Amazon AWS Certified Data Engineer - Associate DEA-C01 Exam (page: 5)
Amazon AWS Certified Data Engineer - Associate DEA-C01
Updated on: 15-Feb-2026

A data engineer must use AWS services to ingest a dataset into an Amazon S3 data lake. The data engineer profiles the dataset and discovers that the dataset contains personally identifiable information (PII). The data engineer must implement a solution to profile the dataset and obfuscate the PII.
Which solution will meet this requirement with the LEAST operational effort?

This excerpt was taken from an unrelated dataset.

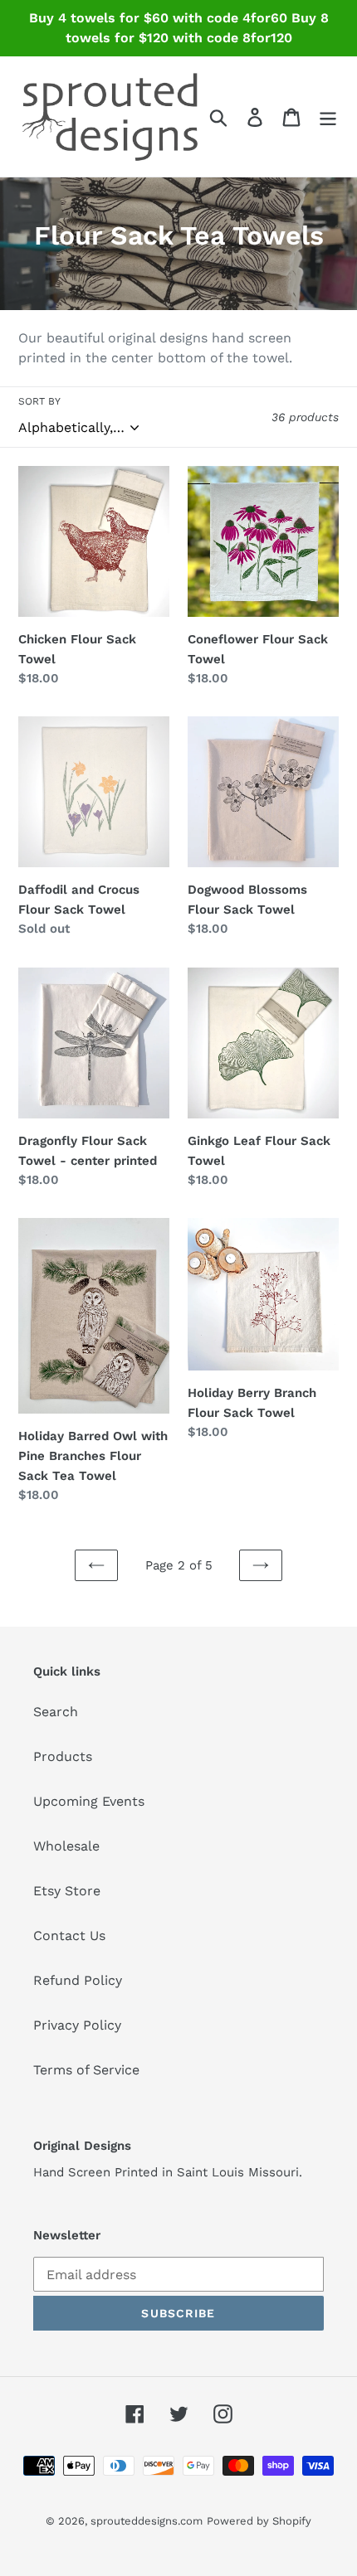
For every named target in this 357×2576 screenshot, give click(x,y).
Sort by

  1. Use an Amazon Kinesis Data Firehose delivery stream to process the dataset. Create an AWS Lambda transform function to identify the PII. Use an AWS SDK to obfuscate the PII. Set the S3 data lake as the target for the delivery stream.
  2. Use the Detect PII transform in AWS Glue Studio to identify the PII. Obfuscate the PII. Use an AWS Step Functions state machine to orchestrate a data pipeline to ingest the data into the S3 data lake.
  3. Use the Detect PII transform in AWS Glue Studio to identify the PII. Create a rule in AWS Glue Data Quality to obfuscate the PII. Use an AWS Step Functions state machine to orchestrate a data pipeline to ingest the data into the S3 data lake.
  4. Ingest the dataset into Amazon DynamoDB. Create an AWS Lambda function to identify and obfuscate the PII in the DynamoDB table and to transform the data. Use the same Lambda function to ingest the data into the S3 data lake.

Answer(s): B



A company maintains multiple extract, transform, and load (ETL) workflows that ingest data from the company's operational databases into an Amazon S3 based data lake. The ETL workflows use AWS Glue and Amazon EMR to process data.
The company wants to improve the existing architecture to provide automated orchestration and to require minimal manual effort.
Which solution will meet these requirements with the LEAST operational overhead?

  1. AWS Glue workflows
  2. AWS Step Functions tasks
  3. AWS Lambda functions
  4. Amazon Managed Workflows for Apache Airflow (Amazon MWAA) workflows

Answer(s): B



A company currently stores all of its data in Amazon S3 by using the S3 Standard storage class.
A data engineer examined data access patterns to identify trends. During the first 6 months, most data files are accessed several times each day. Between 6 months and 2 years, most data files are accessed once or twice each month. After 2 years, data files are accessed only once or twice each year.
The data engineer needs to use an S3 Lifecycle policy to develop new data storage rules. The new storage solution must continue to provide high availability.
Which solution will meet these requirements in the MOST cost-effective way?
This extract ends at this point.